11 Patrick Delaunay, le 21 février 2012 à 14:22 :

Il est à la fois amusant et rassurant d’entendre quelqu’un d’immergé dans sa partie.
Il faut savoir se borner, sans doute.
Bien le bonjour.

12 COURTAUT.Monique, le 21 février 2012 à 16:26 :

Bonjour Solly,
Heureuse de vous lire,présentez mes souhaits de prompt rétablissement à Renny.
Si dans le Gers,il est possible de recevoir Mezzo,allez vite squatter,et vous pourrez Voir Brendel:hier soir ,il a expliqué et joué les trois dernières sonates de Schubert sur Steinway(1976)et aujourd’hui ,nous aurons les D958 et 894à la même époque.
Quand on entre avec cette profonde recherche dans l’univers d’un compositeur,on laisse loin derrière le commun des mortels,et quelque part on est seul.Le “philosophe sauvage du clavier”

13 HOLDRINET, le 21 février 2012 à 17:20 :

Solly, je joins aux souhaits de Monique, les miens, pour un rapide rétablissement de Renny.

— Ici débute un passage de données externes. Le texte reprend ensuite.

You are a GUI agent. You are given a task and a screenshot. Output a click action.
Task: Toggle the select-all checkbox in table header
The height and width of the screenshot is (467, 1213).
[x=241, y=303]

J’affectionne Schubert depuis toujours; les émotions mêlées de sa musique me sont proches. “la jeune fille et la mort”, le “stabat Mater”, me bouleversent particulièrement. Schubert interprêté par A.Brendel,c’est un pur moment de grâce.
Merci Monique pour ce programme de la soirée.
Solly, même avec un temps de modération bien compréhensible, continuez de nous écrire et de nous donner des nouvelles.

14 Lily, le 21 février 2012 à 17:54 :

Comme dit Patrick (11 ) « dans sa partie » , mais aussi dans sa patrie ..avec ses « pères ».
Brendel ou l’orgueilleux effacement de l’interprête .
Brendel est malicieux –même très malicieux. Il se plait à dire que « rire » est une de ses occupations favorites.
En l’écoutant dans ses Schubert, il raconte que son maître Edwin Fisher lui disait : « vous l’interprêtez comme s’il était votre oncle ».
(« Musique côté cour côté jardin » Buchet Chastel).
Bonjour à Renny.

15 Sandrine, le 21 février 2012 à 18:06 :

Solly, heureuse moi aussi de votre retour, en espérant bien sincèrement que Renny aille bien et puisse vous rejoindre vite. (PS/ bien d’accord avec vous sur vos commentaires de cette interview). Bonjour à Renny !

16 Solly, le 21 février 2012 à 23:03 :

De 11 à 15: merci pour R., et pour votre accueil.
11, 12, 14: Je ne suis pas toujours rassurée, ni amusée, par les perspectives bornées ou les proclamations de propriété d’une spécialité, même en sous-entendu. Mais Brendel prouve haut la main (les) qu’il ne faut pas s’arrêter aux faiblesses d’orgueil ou autres. Lily parle avec justice de l’orgueilleux effacement de l’interprète, qui prend tout son sens avec A.B. et fait écho au ” philosophe sauvage du clavier “. Tout cela forme une tour d’ivoire formidablement fructueuse!
14: Humour anglais? Oui, mais il mène où? Humour français? Le Français a de l’esprit (merci), mais pas d’humour! Humour allemand? Mais oui, il existe… et apparemment le grand pianiste autrichien s’en réclame: c’est vrai, elle est là sa malice. Et ça peut mener à Schubert …

17 Patrick Delaunay, le 22 février 2012 à 12:27 :

De 16 à 16 : Se borner, pour approfondir.
Un musicien classique n’est pas un musicien de studio (variétés).
Un écrivain n’est pas un journaliste.
Un Cocteau, pas un Proust.
Il s’est cru César, il n’a été que Pompée.

18 mgrf84, le 25 février 2012 à 16:57 :

Oui comme le dit Monique, la leçon ultime de piano est visible sur Mezzo, courez-y vite pour entendre l’incroyable Alfred présenter et jouer les dernières sonates de Schubert.
On y redécouvre en particulier l’évidence du génie musical avec la dernière D960 qui dans cette exécution me semble être tout simplement la plus belle pièce de piano jamais écrite.